Wednesday, September 14, 2016

Fears of Parenthood


While the joys of having a child are plentiful, there’s also some concerns. Being born into a world where Hillary Clinton could be President is scary enough, but believe it or not, there’s some fears that run even deeper. Besides, who knows what Hillary’s health will be in five more months? Though it’s much more fun to focus on the positives, the negatives of being a parent must not be ignored.

The whole changing diapers thing is enough for its own future blog entry, but along the same lines of grossness, is all the puke there will be to clean up. Baby Woody already has two strikes against it, as both Jessica and I threw-up a lot while growing up. Yes, it’s normal for infants to spit-up, but we had volcanic like eruptions into our teen years (at least I did). I started taking an extra pair of clothes to elementary school, just so my Mom wouldn’t have to bring them after I lost my lunch. The clinic had her on speed dial, before speed dial was even invented. As for Jessica, she could barely go for a car ride around the block without getting sick. If the baby inherits that trait, we’ll have to pull over a lot, because though we both have gotten a lot better, we still have a bad gag reflex when we hear/see someone else vomit. It will be a chain reaction, if one of us throws-up, the other will soon follow. It will be an endless cycle of cleaning up barf. We better start stocking up on the Lysol now.

I have a confession to make, it’s very personal and I try not to talk about it, but I’ve kept it buried inside long enough. From the outside I may look normal, or at least somewhat close to it, but not all ailments can be seen. For years I’ve suffered from a serious case of being absolutely terrible at video games. From Pac-Man to Call of Duty, I last for about two minutes before all my lives are gone. It makes no difference if it’s at an arcade, on a home gaming system, a hand held device or on a computer, the results are always the same. With how kids start playing on their electronics at such a young age now, Baby Woody will be two and already past me on Candy Crush. How embarrassing will it be, when the child is still in diapers and beats me at every video game? Their first words will probably be, ‘No Daddy, push B!”

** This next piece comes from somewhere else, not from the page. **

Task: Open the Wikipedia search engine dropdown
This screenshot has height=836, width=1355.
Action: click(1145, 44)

If we play outside the results are likely not to be much better. If it’s a girl, I can at least teach her how to throw like a girl. Either way, boy or girl, we will never be able to play catch, but rather pick it up. Not to brag, but I was always pretty good on the swings, so we’ll have to spend lots of time on the swing set, where I can both swing and push! Just no monkey bars though.

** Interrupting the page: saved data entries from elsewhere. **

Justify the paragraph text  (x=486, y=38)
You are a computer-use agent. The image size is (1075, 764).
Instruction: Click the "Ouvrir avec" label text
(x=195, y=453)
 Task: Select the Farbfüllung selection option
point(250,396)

Gone are the days where a quick exit is possible, as I’ll no longer be able to go anywhere without being able to fit everything I need in my pockets. I’ll have to start loading up about ten minutes earlier now. Will never be on time again. I’ll need to pack the diaper bag, toys, stroller, blanket, bottles, food, etc. and hopefully remember the baby.

There will be no more peaceful meals, when out to eat, as soon as I cut into my steak (okay chicken nuggets), the baby will start crying, after having thrown hundreds of cheerios on the floor, and the surrounding diners give us dirty looks. I start shoving the food into my mouth quickly, not even tasting it. Then Baby Woody spits up, which causes me to lose everything I just inhaled, then we really get the dirty looks. We need to rush out before Jessica adds to the vomit, but we have to get the diaper bag, toys, stroller etc…etc…oh the joys of parenting.
The good will by far outweigh the bad, especially if Baby Woody takes after its mother more than its father.